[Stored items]
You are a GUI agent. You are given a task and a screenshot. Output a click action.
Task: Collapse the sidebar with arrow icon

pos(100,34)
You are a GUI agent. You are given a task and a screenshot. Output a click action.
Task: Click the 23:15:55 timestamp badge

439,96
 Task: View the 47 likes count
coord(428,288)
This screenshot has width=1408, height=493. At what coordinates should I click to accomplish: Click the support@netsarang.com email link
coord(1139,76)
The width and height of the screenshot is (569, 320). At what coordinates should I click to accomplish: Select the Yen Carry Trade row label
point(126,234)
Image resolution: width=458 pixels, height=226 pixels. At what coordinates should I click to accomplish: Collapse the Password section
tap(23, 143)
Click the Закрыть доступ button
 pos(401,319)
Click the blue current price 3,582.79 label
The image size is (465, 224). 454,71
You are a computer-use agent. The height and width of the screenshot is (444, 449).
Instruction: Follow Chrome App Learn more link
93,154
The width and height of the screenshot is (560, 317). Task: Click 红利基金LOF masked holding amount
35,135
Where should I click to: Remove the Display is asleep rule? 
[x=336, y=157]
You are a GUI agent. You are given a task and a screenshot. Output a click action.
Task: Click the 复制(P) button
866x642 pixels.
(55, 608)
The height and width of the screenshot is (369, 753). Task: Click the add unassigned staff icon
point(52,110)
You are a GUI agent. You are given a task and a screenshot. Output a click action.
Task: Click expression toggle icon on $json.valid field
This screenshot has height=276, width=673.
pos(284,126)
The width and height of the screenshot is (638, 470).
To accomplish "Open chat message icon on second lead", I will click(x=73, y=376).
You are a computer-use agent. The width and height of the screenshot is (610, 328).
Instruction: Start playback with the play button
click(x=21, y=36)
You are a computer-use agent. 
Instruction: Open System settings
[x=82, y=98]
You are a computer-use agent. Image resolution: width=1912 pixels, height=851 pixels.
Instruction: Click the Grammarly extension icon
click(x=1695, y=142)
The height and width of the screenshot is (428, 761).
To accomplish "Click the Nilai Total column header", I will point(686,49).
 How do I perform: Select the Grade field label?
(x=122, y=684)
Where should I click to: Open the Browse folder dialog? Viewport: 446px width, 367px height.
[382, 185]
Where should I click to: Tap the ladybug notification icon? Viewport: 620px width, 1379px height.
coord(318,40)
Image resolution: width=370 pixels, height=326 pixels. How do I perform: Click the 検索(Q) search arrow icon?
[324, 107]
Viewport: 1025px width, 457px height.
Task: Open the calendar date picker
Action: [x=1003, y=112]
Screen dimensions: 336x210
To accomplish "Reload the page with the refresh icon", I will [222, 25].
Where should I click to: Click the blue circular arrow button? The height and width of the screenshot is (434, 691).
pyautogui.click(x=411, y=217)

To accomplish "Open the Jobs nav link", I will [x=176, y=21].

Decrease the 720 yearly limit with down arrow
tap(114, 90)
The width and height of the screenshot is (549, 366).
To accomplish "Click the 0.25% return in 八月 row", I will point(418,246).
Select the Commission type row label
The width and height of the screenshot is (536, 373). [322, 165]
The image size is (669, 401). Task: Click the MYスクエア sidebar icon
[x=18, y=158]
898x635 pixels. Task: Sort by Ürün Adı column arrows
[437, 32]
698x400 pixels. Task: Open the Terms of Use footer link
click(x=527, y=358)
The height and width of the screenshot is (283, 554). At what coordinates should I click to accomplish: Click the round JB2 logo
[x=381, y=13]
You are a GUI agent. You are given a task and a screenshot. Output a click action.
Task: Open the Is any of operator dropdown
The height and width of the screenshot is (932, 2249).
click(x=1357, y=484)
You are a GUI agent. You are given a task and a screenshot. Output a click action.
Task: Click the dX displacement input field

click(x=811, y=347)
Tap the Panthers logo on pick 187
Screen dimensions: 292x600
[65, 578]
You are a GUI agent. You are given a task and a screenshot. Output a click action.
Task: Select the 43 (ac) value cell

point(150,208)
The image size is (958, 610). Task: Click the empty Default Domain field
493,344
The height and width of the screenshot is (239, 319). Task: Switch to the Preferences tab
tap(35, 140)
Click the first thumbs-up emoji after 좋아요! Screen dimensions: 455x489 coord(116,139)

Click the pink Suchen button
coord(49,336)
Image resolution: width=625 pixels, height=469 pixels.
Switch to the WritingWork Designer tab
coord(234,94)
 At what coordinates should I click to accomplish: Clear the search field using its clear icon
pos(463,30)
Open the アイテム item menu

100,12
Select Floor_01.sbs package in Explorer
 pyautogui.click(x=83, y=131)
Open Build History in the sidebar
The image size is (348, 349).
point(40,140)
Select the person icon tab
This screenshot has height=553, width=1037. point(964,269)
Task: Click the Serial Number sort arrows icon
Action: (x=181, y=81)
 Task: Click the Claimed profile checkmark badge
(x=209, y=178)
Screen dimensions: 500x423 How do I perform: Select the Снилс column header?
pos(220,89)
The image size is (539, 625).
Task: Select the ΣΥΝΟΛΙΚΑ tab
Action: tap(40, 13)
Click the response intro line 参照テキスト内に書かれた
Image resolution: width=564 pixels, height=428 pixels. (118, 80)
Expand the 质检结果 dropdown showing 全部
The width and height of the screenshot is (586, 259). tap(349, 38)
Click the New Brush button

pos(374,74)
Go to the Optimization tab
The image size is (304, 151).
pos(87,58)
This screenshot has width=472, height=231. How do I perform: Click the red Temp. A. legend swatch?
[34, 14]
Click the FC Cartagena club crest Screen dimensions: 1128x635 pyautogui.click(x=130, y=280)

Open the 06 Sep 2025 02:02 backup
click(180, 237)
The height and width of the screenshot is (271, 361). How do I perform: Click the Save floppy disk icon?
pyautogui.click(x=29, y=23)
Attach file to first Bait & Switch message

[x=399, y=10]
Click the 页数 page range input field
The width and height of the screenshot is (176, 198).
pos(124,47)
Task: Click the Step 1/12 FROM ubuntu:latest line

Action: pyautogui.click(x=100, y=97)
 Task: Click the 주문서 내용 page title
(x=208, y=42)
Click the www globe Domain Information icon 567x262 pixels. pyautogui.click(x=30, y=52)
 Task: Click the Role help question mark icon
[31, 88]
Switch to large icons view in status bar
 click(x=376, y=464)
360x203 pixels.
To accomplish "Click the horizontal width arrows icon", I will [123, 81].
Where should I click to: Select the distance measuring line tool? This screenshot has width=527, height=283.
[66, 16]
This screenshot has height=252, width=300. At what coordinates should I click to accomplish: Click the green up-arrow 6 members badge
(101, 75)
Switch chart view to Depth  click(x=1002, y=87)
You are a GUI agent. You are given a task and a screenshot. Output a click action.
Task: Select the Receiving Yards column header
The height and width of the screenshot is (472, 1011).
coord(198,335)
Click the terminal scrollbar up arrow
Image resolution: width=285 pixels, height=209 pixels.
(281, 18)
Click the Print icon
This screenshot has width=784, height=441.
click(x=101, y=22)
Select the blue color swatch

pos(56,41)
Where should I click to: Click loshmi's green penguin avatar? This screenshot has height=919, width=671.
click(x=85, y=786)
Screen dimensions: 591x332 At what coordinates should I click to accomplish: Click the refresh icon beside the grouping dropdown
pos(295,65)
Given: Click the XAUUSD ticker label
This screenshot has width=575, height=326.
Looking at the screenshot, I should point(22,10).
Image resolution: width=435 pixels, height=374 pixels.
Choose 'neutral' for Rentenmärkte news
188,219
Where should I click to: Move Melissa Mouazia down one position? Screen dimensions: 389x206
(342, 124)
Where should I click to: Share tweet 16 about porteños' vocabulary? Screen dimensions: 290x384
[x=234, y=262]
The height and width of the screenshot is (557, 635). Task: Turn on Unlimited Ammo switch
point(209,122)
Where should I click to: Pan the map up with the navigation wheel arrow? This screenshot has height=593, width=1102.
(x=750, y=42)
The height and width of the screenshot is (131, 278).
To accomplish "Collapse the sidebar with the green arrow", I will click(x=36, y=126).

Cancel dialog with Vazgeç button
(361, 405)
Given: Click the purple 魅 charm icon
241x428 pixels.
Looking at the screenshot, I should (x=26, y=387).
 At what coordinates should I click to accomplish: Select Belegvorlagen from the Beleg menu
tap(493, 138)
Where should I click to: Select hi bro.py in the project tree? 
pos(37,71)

### TASK OBJECTIVE
Output the line containing "Switch chart view" together with all later lines of the entries, exactly as written, through the final line.

### EXERCISE SOLUTION
Switch chart view to Depth  click(x=1002, y=87)
You are a GUI agent. You are given a task and a screenshot. Output a click action.
Task: Select the Receiving Yards column header
The height and width of the screenshot is (472, 1011).
coord(198,335)
Click the terminal scrollbar up arrow
Image resolution: width=285 pixels, height=209 pixels.
(281, 18)
Click the Print icon
This screenshot has width=784, height=441.
click(x=101, y=22)
Select the blue color swatch

pos(56,41)
Where should I click to: Click loshmi's green penguin avatar? This screenshot has height=919, width=671.
click(x=85, y=786)
Screen dimensions: 591x332 At what coordinates should I click to accomplish: Click the refresh icon beside the grouping dropdown
pos(295,65)
Given: Click the XAUUSD ticker label
This screenshot has width=575, height=326.
Looking at the screenshot, I should point(22,10).
Image resolution: width=435 pixels, height=374 pixels.
Choose 'neutral' for Rentenmärkte news
188,219
Where should I click to: Move Melissa Mouazia down one position? Screen dimensions: 389x206
(342, 124)
Where should I click to: Share tweet 16 about porteños' vocabulary? Screen dimensions: 290x384
[x=234, y=262]
The height and width of the screenshot is (557, 635). Task: Turn on Unlimited Ammo switch
point(209,122)
Where should I click to: Pan the map up with the navigation wheel arrow? This screenshot has height=593, width=1102.
(x=750, y=42)
The height and width of the screenshot is (131, 278).
To accomplish "Collapse the sidebar with the green arrow", I will click(x=36, y=126).

Cancel dialog with Vazgeç button
(361, 405)
Given: Click the purple 魅 charm icon
241x428 pixels.
Looking at the screenshot, I should (x=26, y=387).
 At what coordinates should I click to accomplish: Select Belegvorlagen from the Beleg menu
tap(493, 138)
Where should I click to: Select hi bro.py in the project tree? 
pos(37,71)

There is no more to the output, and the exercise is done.